=== DATA FOR THIS EXERCISE ===

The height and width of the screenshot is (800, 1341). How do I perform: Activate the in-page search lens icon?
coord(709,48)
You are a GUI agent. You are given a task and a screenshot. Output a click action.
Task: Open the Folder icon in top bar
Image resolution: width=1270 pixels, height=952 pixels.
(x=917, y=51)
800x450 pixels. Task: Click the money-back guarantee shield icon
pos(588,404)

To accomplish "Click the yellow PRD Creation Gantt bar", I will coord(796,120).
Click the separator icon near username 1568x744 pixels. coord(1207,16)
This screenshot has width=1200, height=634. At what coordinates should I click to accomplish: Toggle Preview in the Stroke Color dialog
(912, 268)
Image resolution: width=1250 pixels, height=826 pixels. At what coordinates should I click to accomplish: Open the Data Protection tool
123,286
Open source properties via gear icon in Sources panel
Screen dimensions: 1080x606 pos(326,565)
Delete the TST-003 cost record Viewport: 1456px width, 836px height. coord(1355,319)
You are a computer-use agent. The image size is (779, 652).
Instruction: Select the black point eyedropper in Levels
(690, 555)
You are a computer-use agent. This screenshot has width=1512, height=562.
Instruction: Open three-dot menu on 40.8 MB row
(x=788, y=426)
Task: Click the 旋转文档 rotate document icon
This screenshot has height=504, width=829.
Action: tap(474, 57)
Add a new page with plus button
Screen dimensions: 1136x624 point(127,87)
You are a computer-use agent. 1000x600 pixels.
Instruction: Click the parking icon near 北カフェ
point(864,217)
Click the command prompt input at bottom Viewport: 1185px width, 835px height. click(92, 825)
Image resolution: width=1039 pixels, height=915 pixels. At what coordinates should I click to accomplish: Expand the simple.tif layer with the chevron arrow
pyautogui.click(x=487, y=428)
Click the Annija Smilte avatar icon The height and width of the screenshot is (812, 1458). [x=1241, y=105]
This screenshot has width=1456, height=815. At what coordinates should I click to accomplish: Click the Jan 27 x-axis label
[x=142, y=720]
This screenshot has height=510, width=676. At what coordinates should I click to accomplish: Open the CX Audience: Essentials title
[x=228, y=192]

===

*WHAT TO WORK ON*: Revise the material above by substituting "screen-navigation agent" for every occurrence of "computer-use agent", keeping every other character as it is.

*THE COMPLETED TASK*:
The height and width of the screenshot is (800, 1341). How do I perform: Activate the in-page search lens icon?
coord(709,48)
You are a GUI agent. You are given a task and a screenshot. Output a click action.
Task: Open the Folder icon in top bar
Image resolution: width=1270 pixels, height=952 pixels.
(x=917, y=51)
800x450 pixels. Task: Click the money-back guarantee shield icon
pos(588,404)

To accomplish "Click the yellow PRD Creation Gantt bar", I will coord(796,120).
Click the separator icon near username 1568x744 pixels. coord(1207,16)
This screenshot has width=1200, height=634. At what coordinates should I click to accomplish: Toggle Preview in the Stroke Color dialog
(912, 268)
Image resolution: width=1250 pixels, height=826 pixels. At what coordinates should I click to accomplish: Open the Data Protection tool
123,286
Open source properties via gear icon in Sources panel
Screen dimensions: 1080x606 pos(326,565)
Delete the TST-003 cost record Viewport: 1456px width, 836px height. coord(1355,319)
You are a screen-navigation agent. The image size is (779, 652).
Instruction: Select the black point eyedropper in Levels
(690, 555)
You are a screen-navigation agent. This screenshot has width=1512, height=562.
Instruction: Open three-dot menu on 40.8 MB row
(x=788, y=426)
Task: Click the 旋转文档 rotate document icon
This screenshot has height=504, width=829.
Action: tap(474, 57)
Add a new page with plus button
Screen dimensions: 1136x624 point(127,87)
You are a screen-navigation agent. 1000x600 pixels.
Instruction: Click the parking icon near 北カフェ
point(864,217)
Click the command prompt input at bottom Viewport: 1185px width, 835px height. click(92, 825)
Image resolution: width=1039 pixels, height=915 pixels. At what coordinates should I click to accomplish: Expand the simple.tif layer with the chevron arrow
pyautogui.click(x=487, y=428)
Click the Annija Smilte avatar icon The height and width of the screenshot is (812, 1458). [x=1241, y=105]
This screenshot has width=1456, height=815. At what coordinates should I click to accomplish: Click the Jan 27 x-axis label
[x=142, y=720]
This screenshot has height=510, width=676. At what coordinates should I click to accomplish: Open the CX Audience: Essentials title
[x=228, y=192]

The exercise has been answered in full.